- Conference: Southeastern Conference
- Record: 4–6 (1–5 SEC)
- Head coach: Paul E. Davis (4th season);
- Home stadium: Scott Field Mississippi Veterans Memorial Stadium

= 1965 Mississippi State Bulldogs football team =

American college football season

The 1965 Mississippi State Bulldogs football team was an American football team that represented Mississippi State University as a member of the Southeastern Conference (SEC) during the 1965 NCAA University Division football season. In their fourth year under head coach Paul E. Davis, the Bulldogs compiled an overall record of 4–6, with a mark of 1–5 in conference play, and finished tied for ninth in the SEC.

WRITTEN PROBLEM 1: Copy the 1965 Mississippi State text from "American college football" to "in the SEC.".
The 1965 Mississippi State text and the rows come from unrelated sources.

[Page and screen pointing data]
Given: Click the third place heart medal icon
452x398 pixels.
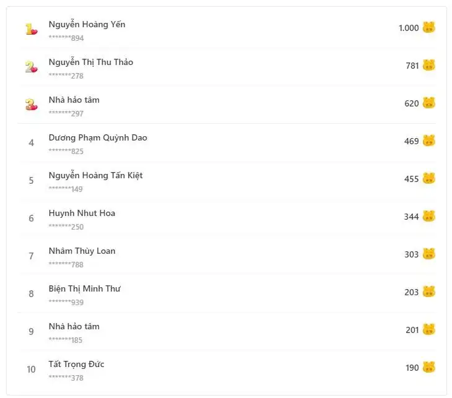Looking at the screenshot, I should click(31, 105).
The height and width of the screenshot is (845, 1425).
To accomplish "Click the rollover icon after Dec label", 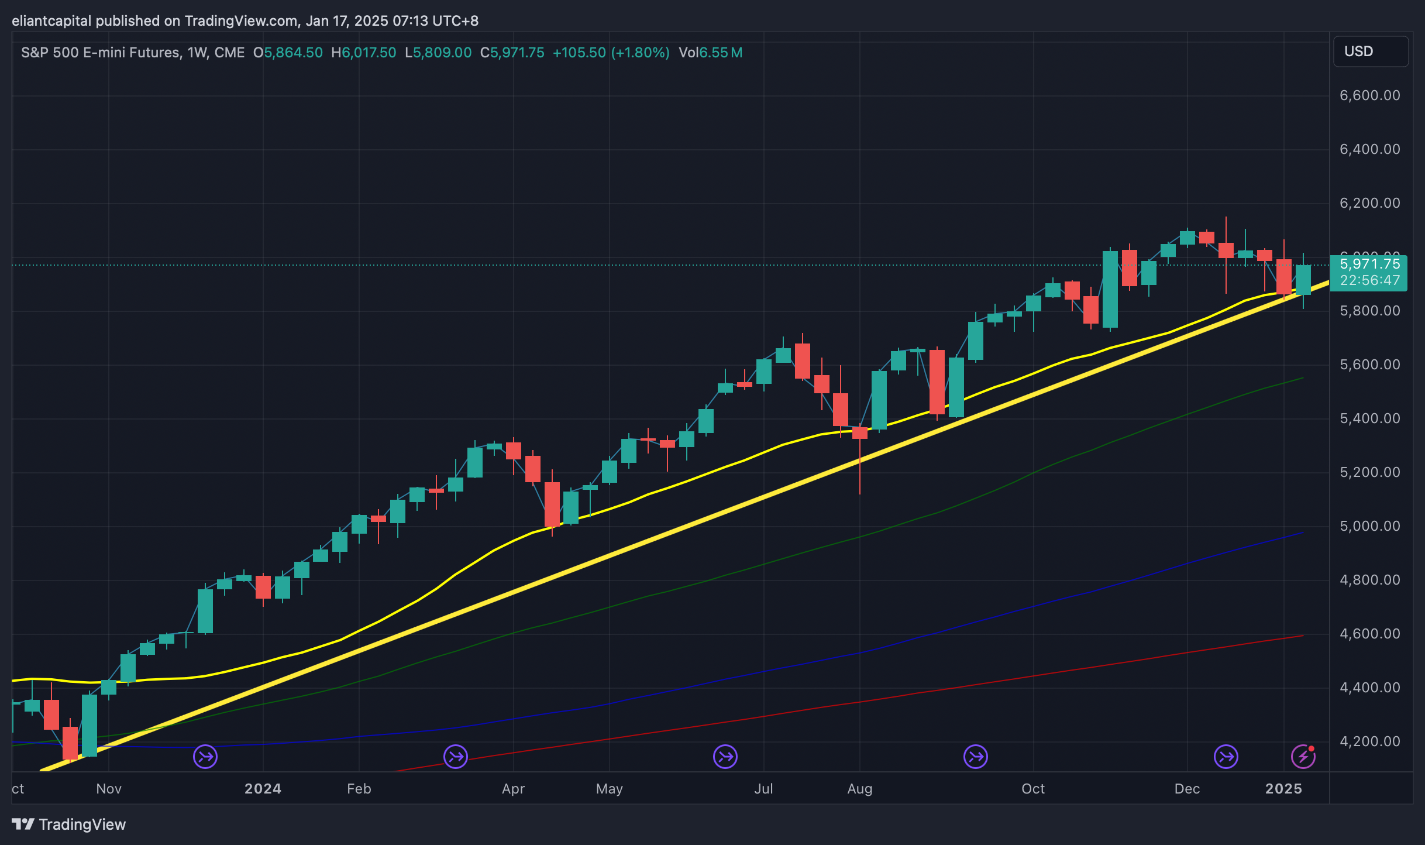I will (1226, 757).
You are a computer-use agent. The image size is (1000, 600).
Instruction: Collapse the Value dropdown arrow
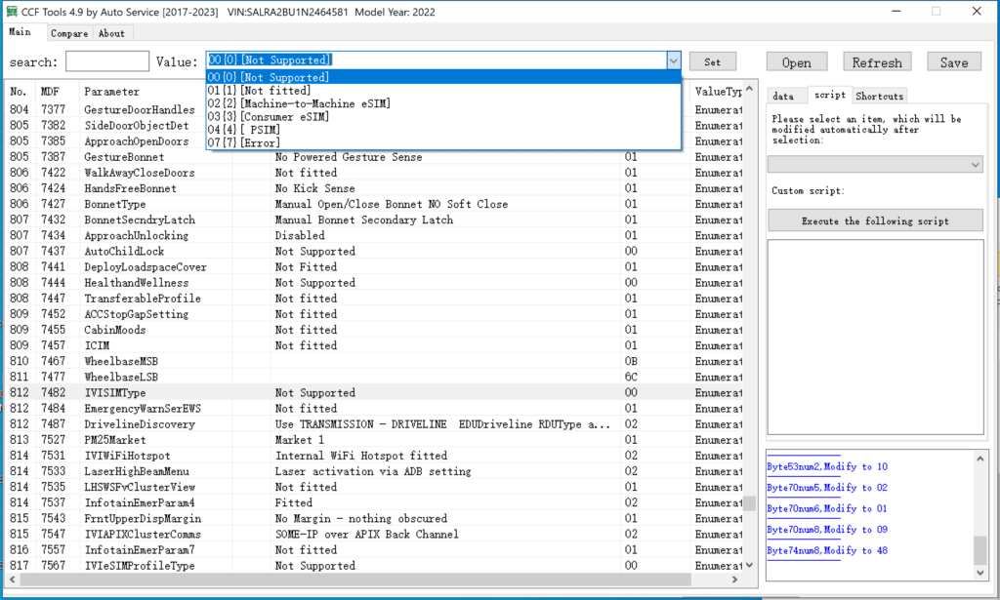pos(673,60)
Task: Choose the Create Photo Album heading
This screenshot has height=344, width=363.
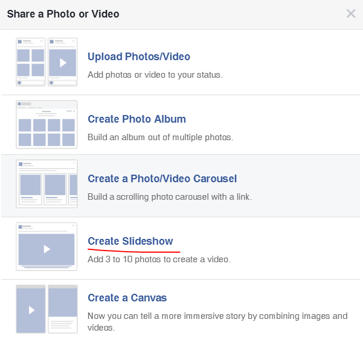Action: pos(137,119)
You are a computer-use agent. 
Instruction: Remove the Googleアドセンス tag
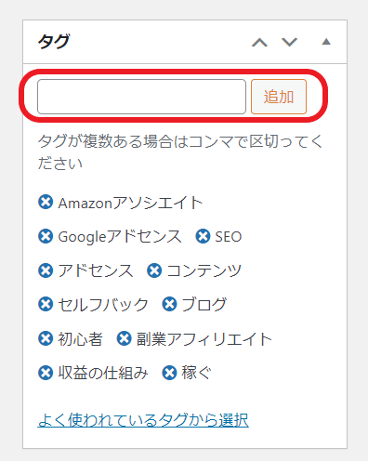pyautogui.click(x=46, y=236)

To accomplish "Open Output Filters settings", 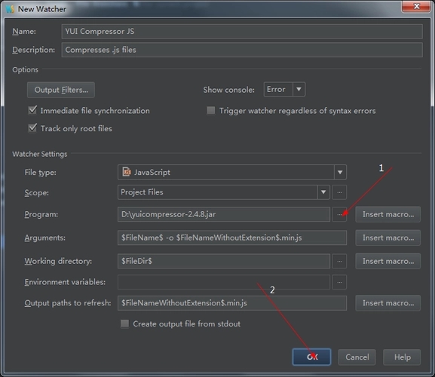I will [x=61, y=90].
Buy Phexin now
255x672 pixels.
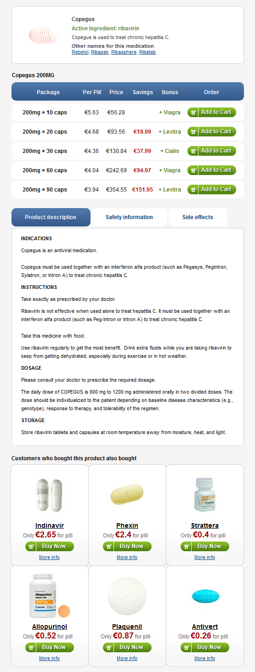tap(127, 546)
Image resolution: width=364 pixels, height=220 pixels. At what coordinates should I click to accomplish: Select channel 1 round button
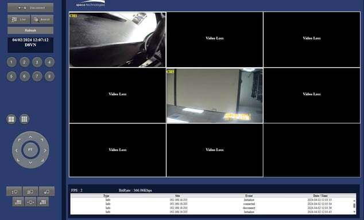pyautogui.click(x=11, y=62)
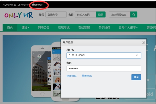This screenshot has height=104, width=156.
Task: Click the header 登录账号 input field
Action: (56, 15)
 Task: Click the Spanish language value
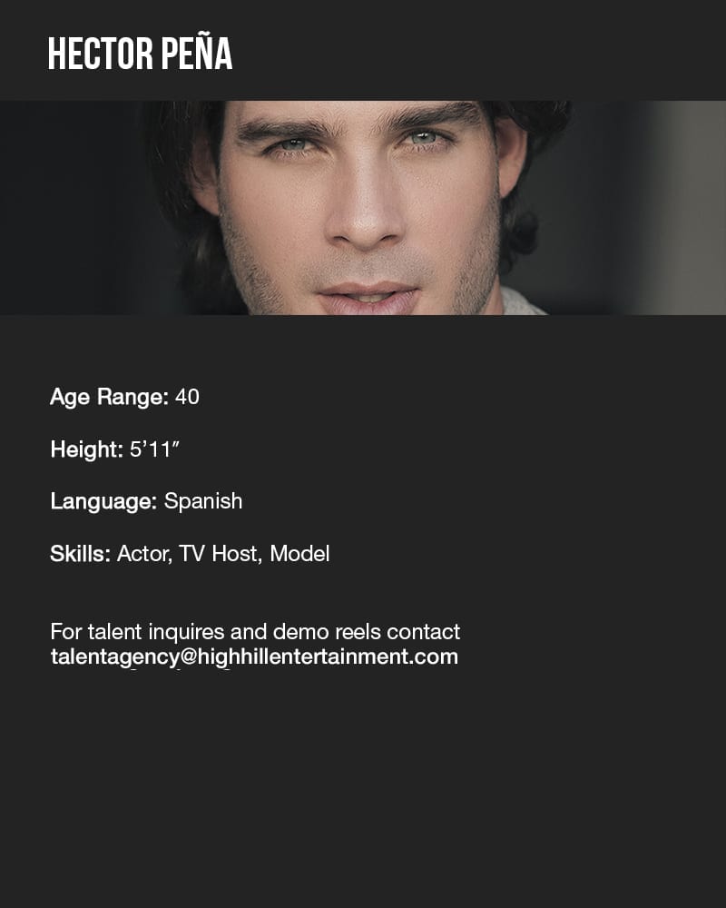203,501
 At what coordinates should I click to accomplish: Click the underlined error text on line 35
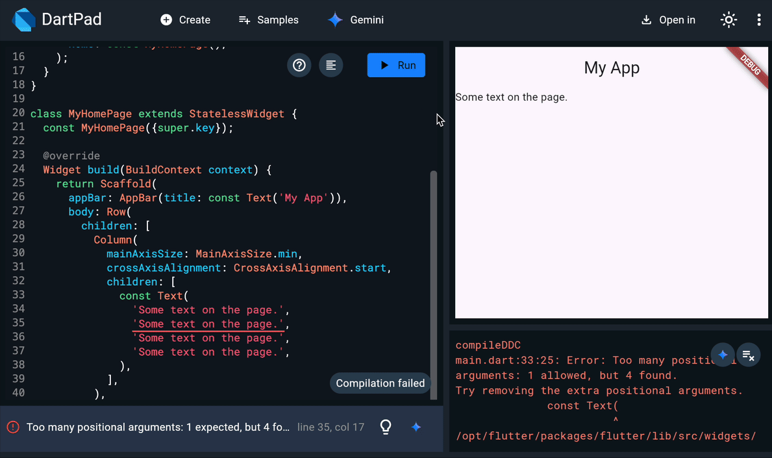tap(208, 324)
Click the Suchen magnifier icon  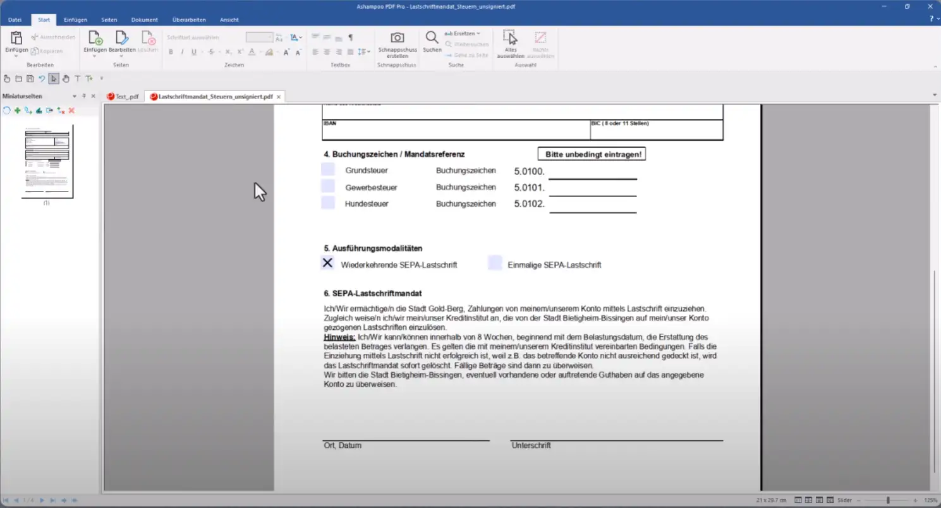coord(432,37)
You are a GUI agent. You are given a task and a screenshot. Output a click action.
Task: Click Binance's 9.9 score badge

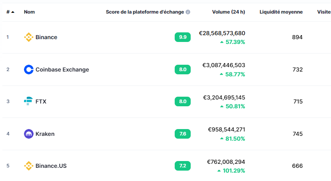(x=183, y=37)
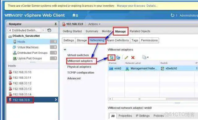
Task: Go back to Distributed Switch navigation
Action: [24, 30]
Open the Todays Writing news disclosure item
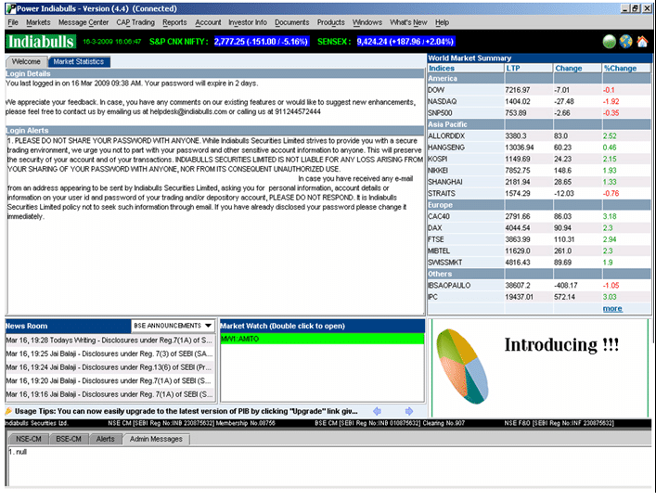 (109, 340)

WRITTEN PROBLEM 2: Select every line in the rows that contains the string "what", treating uppercase and lowercase as different.

FULL OUTPUT 1:
American college football season

The 1965 Mississippi State Bulldogs football team was an American football team that represented Mississippi State University as a member of the Southeastern Conference (SEC) during the 1965 NCAA University Division football season. In their fourth year under head coach Paul E. Davis, the Bulldogs compiled an overall record of 4–6, with a mark of 1–5 in conference play, and finished tied for ninth in the SEC.

FULL OUTPUT 2:
Image resolution: width=364 pixels, height=220 pixels. At what coordinates should I click to accomplish: Select channel 1 round button
 At what coordinates should I click to accomplish: Click the underlined error text on line 35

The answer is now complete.